Morgennes
Morgennes, dont il chevauchait l’étalon – autrefois celui de Sagremor l’insoumis… Ce même Sagremor qui, il y avait bien longtemps, presque dans une autre vie, avait été son maître. Le premier chevalier au service duquel il s’était mis. « Que tout cela est loin, pensa Alexis. Qu’il est loin le temps où, pleurant sur la tombe de mes parents, un fantôme m’était apparu pour me commander d’aller en Terre sainte… »
Parti sur-le-champ, Alexis avait renoncé à tout. Y compris à son héritage. En tant qu’aîné de la famille, il aurait dû recevoir de son père un superbe domaine, une vingtaine de bourgs, de vastes forêts giboyeuses et une douzaine d’étangs. Las, il avait tout abandonné à son jeune frère, dont il devait apprendre bien plus tard que le fantôme, c’était lui.
Son frère s’était caché sous un drap, et avait su trouver les mots pour l’envoyer se croiser, l’écartant ainsi de la succession. « Qu’importe, se disait Alexis. Dieu me voulait en Terre sainte. Et ce fantôme, même faux, a été le moyen que Dieu a employé pour me faire connaître Sa volonté… C’est très bien. »
En vérité, hormis Guillaume de Tyr, personne ne comprenait mieux Amaury qu’Alexis. Mais les deux hommes avaient rarement l’occasion de s’entretenir, et maintenant encore moins qu’autrefois, depuis qu’Alexis de Beaujeu était entré dans l’ordre des Hospitaliers, et qu’on l’avait muté au Krak.
Après plusieurs heures d’une chevauchée éprouvante, la petite troupe arriva dans les environs de Lydda. La ville avait beaucoup souffert, comme toute la région, du tremblement de terre. Des failles avaient ouvert en deux des petits bois, jetant les arbres à bas, crachant de fins nuages de poussière dans l’air sec de la fin décembre. On ne pouvait respirer sans tousser, et durant plusieurs jours, une pellicule ténue, mélange de sable et de cendre, viendrait se déposer sur tout. Ce n’est qu’au mois de mars que ce désastre serait lavé, par une pluie torrentielle. En attendant, on avait une impression de fin du monde, une sensation de sale, renforcée par l’air affligé des miséreux que l’on croisait sur sa route.

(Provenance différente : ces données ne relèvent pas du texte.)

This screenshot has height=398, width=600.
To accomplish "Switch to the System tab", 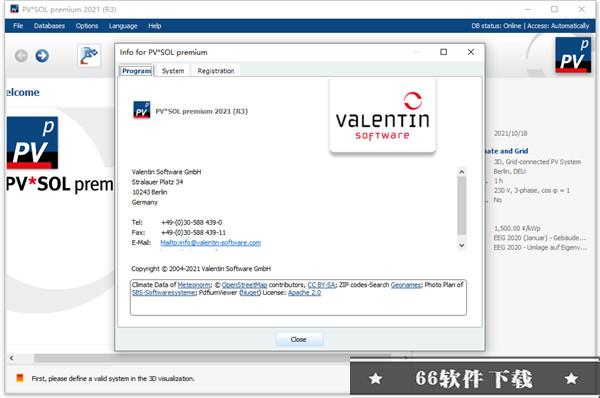I will 173,71.
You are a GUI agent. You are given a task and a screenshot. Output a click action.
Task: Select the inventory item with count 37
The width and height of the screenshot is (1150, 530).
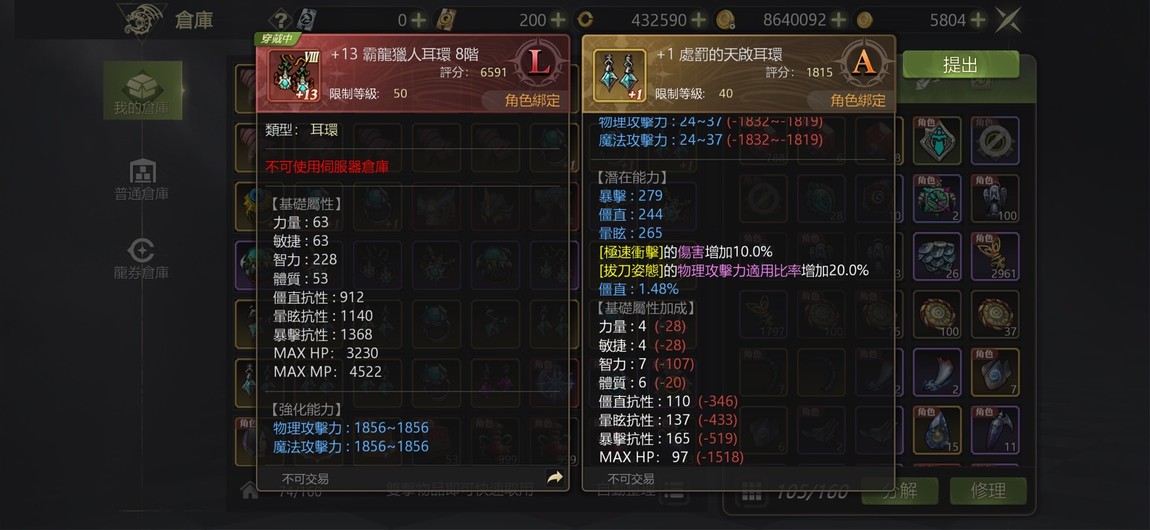click(995, 314)
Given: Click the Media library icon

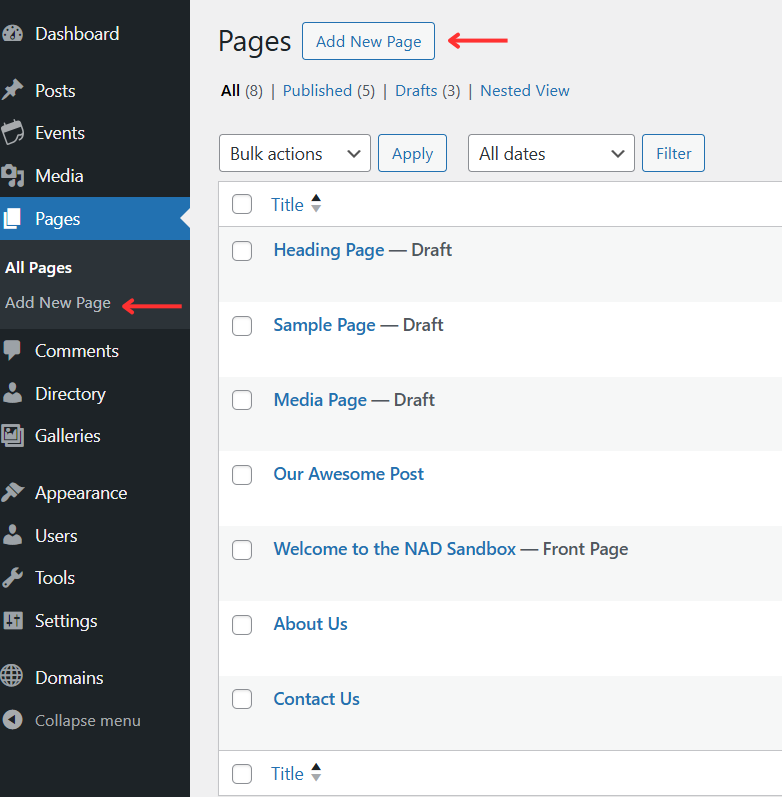Looking at the screenshot, I should [12, 176].
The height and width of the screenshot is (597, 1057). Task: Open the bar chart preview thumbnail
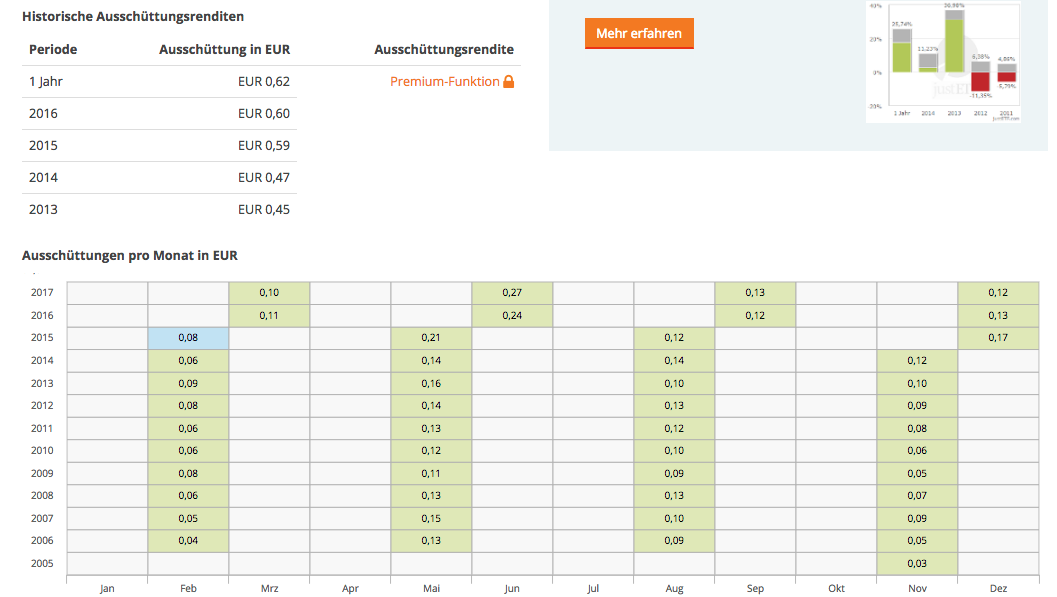pos(941,61)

Des gens tendaient le bras pour réclamer un bout de pain, quelques grains de blé. La nourriture des animaux – l’orge et le millet – était pour eux un vrai festin. Ils s’en gavaient à pleines mains quand, touché par leur détresse, Amaury ordonna qu’on leur versât la ration des chevaux.
Enfin, ils entrèrent dans Lydda même, où des maisons gisaient effondrées, et où une grande tranchée allait en s’élargissant des faubourgs de la ville jusqu’à ses premiers bâtiments.
— C’est ici, fit Guillaume de Tyr, qui tâchait de faire correspondre les souvenirs de la carte vue dans son scriptorium avec ce qu’il avait sous les yeux.
— Je croyais que les anciens ne bâtissaient jamais leurs sépultures au sein des villes ? s’étonna Amaury.
— C’était le cas, dit Guillaume. Comme l’a dit Platon : « Nulle part les tombeaux, que le monument funéraire soit quelque chose de considérable ou de minime, ne doivent occuper aucun emplacement qui soit propre à la culture. » Mais la ville a grandi. Et puis à la mort de saint Georges, les chrétiens qui l’avaient côtoyé préférèrent l’inhumer ad sanctos, c’est-à-dire au sein même de l’église de Lydda…
Or, la première église de Lydda avait été bâtie sur les fondations d’un ancien temple dédié, comme la grande mosquée de Damas, à Zeus/Jupiter. Alexandre le Grand avait ordonné qu’on l’édifiât afin d’acheter l’aide du puissant roi des dieux. Bien lui en prit, car en moins d’une saison Alexandre avait conquis le Proche-Orient.
— C’est ici ! Regardez, fit Guillaume.
En vérité, il aurait fallu être aveugle pour ne pas remarquer la petite ouverture qui se découpait dans la terre, au milieu d’une couche de gravats. On aurait dit un cul de poule. Ce qui avait été enfoui par les ans venait d’être mis au jour par le tremblement de terre. La tranchée ressemblait à la trace laissée par la quille d’un navire quittant la plage pour gagner le large. Une double muraille, née de masures écroulées, la bordait de part et d’autre. Une foule debout sur les bords de la plaie regardait le roi et ses hommes avancer à cheval.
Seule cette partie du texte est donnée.